Activity: Search the entries for the word "profile". Copy every line that holds it.

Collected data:
+---+

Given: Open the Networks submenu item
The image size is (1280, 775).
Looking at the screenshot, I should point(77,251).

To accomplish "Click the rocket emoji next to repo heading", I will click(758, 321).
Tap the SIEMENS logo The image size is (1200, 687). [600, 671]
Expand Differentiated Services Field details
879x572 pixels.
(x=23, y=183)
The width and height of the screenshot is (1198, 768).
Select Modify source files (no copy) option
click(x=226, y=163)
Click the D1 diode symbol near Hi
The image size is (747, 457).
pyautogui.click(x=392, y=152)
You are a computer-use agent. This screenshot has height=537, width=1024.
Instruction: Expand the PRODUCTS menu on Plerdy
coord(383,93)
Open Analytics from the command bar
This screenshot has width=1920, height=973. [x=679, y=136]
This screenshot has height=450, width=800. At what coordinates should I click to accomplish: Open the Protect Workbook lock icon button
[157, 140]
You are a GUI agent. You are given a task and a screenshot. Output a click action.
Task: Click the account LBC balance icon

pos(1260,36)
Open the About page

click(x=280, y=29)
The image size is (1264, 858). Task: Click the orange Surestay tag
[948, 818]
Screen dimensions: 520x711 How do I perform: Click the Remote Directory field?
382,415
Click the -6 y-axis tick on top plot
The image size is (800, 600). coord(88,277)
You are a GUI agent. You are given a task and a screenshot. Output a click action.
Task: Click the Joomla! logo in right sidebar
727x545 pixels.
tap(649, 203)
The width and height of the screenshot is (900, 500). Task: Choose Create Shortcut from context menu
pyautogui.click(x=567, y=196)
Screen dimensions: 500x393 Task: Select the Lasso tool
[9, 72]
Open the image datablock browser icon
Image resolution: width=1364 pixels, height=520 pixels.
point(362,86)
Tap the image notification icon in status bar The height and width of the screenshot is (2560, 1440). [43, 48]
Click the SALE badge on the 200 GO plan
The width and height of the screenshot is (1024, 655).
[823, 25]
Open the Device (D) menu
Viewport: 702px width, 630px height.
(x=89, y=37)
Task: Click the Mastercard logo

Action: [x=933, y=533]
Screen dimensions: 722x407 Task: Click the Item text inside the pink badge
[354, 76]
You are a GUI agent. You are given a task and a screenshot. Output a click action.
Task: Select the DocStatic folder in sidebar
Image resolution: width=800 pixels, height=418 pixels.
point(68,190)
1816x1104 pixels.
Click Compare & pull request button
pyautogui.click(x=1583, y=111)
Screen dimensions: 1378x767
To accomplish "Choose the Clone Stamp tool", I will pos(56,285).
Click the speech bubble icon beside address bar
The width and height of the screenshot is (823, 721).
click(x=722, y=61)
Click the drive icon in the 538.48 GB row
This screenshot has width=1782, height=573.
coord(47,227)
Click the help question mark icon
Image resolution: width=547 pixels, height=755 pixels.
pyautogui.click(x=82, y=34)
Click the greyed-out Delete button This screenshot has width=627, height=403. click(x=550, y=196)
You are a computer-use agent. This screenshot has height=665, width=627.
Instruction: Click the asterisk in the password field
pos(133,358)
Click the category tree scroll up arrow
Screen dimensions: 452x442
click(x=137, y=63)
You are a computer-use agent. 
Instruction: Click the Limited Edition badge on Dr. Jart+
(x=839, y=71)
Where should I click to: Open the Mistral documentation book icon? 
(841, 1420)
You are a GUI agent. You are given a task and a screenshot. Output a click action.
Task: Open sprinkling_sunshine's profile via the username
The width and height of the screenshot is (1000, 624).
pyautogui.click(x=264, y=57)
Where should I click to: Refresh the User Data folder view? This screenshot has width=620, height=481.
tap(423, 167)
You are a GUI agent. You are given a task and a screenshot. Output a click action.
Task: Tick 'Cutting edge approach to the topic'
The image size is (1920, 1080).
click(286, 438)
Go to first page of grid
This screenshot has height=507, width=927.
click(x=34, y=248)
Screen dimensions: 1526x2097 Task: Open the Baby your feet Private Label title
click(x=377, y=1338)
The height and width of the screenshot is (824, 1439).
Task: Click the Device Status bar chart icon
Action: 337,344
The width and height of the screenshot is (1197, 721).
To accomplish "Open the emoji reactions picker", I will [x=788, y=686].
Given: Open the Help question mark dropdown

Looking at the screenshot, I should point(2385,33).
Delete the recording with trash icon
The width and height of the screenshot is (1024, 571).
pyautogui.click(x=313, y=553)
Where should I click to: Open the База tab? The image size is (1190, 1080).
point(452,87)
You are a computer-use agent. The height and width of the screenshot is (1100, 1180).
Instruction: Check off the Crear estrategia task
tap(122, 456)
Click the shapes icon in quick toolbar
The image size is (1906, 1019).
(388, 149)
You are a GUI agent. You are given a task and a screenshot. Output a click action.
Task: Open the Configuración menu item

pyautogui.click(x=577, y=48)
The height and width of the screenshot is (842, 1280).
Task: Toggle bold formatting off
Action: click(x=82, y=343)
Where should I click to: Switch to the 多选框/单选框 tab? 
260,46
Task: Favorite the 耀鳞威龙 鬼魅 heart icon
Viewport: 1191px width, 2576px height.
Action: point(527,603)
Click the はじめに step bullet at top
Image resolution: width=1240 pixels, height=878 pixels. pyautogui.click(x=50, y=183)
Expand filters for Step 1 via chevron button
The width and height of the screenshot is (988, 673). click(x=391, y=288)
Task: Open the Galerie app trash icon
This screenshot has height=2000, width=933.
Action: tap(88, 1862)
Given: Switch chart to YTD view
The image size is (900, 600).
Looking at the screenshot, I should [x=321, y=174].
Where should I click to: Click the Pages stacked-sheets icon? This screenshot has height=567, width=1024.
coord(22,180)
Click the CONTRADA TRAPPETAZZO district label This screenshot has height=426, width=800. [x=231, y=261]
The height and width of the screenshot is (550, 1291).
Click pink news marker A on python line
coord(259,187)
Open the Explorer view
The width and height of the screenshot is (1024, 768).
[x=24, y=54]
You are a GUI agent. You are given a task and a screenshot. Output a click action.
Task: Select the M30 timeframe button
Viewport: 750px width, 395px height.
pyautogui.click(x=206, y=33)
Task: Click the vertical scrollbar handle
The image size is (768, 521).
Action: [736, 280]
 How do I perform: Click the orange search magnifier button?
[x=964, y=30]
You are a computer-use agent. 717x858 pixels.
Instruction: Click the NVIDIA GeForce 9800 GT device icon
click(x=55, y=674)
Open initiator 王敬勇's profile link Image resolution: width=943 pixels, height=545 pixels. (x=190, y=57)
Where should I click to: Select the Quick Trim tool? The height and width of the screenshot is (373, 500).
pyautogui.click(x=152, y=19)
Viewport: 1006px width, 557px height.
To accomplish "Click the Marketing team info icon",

+---+

Solution below:
Task: Open sprinkling_sunshine's profile via the username
Open initiator 王敬勇's profile link Image resolution: width=943 pixels, height=545 pixels. (x=190, y=57)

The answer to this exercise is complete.